Besuch in der Gruppe „Alt und Jung miteinander“: Ministerin Melanie Huml (stehend, 2. v. r.) mit Bürgermeister Franz Hofstetter (l.), Katharna Gaigl (Projektleiterin Demenz, r.), Kindern, Demenzerkranten und Betreuerinnen. Foto: Lang

Ministerinnen Scharf und Huml zu Besuch

Transparenz beim A 94-Bau, offener Umgang mit Demenz

Zwei Mitglieder des Bayerischen Kabinetts haben gestern den östlichen Landkreis einen Besuch abgestattet. Umweltministerin Ulrike Scharf informierte sich über den Baufortschritt der A 94 in Dorfen. Sozialministerin Melanie Huml war Gast im Mehrgenerationenhaus in Taufkirchen.

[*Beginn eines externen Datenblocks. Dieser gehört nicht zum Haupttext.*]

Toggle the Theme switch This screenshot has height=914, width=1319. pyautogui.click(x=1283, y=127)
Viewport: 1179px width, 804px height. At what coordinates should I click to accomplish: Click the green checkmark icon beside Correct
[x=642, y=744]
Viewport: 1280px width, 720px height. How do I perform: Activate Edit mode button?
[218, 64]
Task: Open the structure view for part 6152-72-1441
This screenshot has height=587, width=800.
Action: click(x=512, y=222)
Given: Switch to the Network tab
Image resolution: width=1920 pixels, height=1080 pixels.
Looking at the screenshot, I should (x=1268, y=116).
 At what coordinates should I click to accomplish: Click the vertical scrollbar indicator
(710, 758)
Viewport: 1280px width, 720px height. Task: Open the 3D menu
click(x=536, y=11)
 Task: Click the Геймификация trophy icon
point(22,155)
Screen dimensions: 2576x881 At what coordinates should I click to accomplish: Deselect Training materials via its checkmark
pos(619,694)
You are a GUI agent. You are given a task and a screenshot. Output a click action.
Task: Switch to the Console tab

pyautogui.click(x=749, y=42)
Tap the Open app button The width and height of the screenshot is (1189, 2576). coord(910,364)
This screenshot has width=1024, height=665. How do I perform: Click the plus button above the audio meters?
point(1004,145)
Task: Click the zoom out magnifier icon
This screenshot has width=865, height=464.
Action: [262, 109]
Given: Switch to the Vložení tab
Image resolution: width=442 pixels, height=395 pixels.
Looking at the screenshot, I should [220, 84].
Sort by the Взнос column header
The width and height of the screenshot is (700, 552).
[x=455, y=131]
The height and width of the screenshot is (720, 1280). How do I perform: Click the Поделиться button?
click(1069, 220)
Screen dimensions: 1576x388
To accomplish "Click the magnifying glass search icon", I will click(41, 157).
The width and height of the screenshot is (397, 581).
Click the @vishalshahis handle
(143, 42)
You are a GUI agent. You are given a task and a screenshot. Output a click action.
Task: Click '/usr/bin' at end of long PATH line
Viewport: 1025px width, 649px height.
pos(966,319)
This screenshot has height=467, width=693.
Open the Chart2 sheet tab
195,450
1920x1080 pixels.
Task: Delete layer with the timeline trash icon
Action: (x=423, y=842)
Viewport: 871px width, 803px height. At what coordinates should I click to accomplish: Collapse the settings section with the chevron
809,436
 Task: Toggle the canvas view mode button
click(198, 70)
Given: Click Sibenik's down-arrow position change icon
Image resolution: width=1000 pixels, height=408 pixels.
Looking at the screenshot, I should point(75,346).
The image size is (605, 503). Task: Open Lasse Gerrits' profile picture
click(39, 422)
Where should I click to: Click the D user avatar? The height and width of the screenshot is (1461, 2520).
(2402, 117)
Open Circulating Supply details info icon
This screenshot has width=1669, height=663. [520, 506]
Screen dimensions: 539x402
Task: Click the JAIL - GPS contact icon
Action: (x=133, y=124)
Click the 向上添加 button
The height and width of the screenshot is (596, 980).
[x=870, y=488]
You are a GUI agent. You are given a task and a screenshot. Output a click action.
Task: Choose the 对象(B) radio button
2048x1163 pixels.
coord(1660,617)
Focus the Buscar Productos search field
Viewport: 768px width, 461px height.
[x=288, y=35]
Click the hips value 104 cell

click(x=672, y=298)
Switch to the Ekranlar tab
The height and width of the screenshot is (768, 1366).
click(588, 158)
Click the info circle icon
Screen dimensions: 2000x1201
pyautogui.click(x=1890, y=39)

Dorfen/Taufkirchen – Seit einigen Wochen hat das „Infocenter A 94“ mit Sitz der Projektleitung im Süden Dorfens bei Winkl direkt an der A 94-Trasse den Betrieb aufgenommen. Gestern kam Umweltministerin Scharf zu einem Informationsbesuch. Bei der „internen Einweihung“ informierten der Präsident der Autobahndirektion Südbayern, Wolfgang Wüst, und Oliver Lauw (Geschäftsführer A 94 Isentalautobahn GmbH & Co. KG) von der bauausführenden Projektgesellschaft, die Staatsministerin über den aktuellen Stand nach dem Baubeginn für die A 94 im Februar. Der Neubau der 33 Kilometer langen Autobahn zwischen Pastetten und Heldenstein sei ein nicht „unerheblicher Eingriff“ in die Natur, „aber es wird viel macht zum Ausgleich“, betonte Wüst. Insgesamt gebe es 87 Einzelmaßnahmen auf 115 Hektar Ausgleichsflächen. Davon seien bereits im Vorfeld fast die Hälfte umgesetzt. Lauw erklärte, man beschäftige baubegleitend ein Team von Umwelt-Ingenieuren, um alle naturschutzfachlichen Auflagen einzuhalten.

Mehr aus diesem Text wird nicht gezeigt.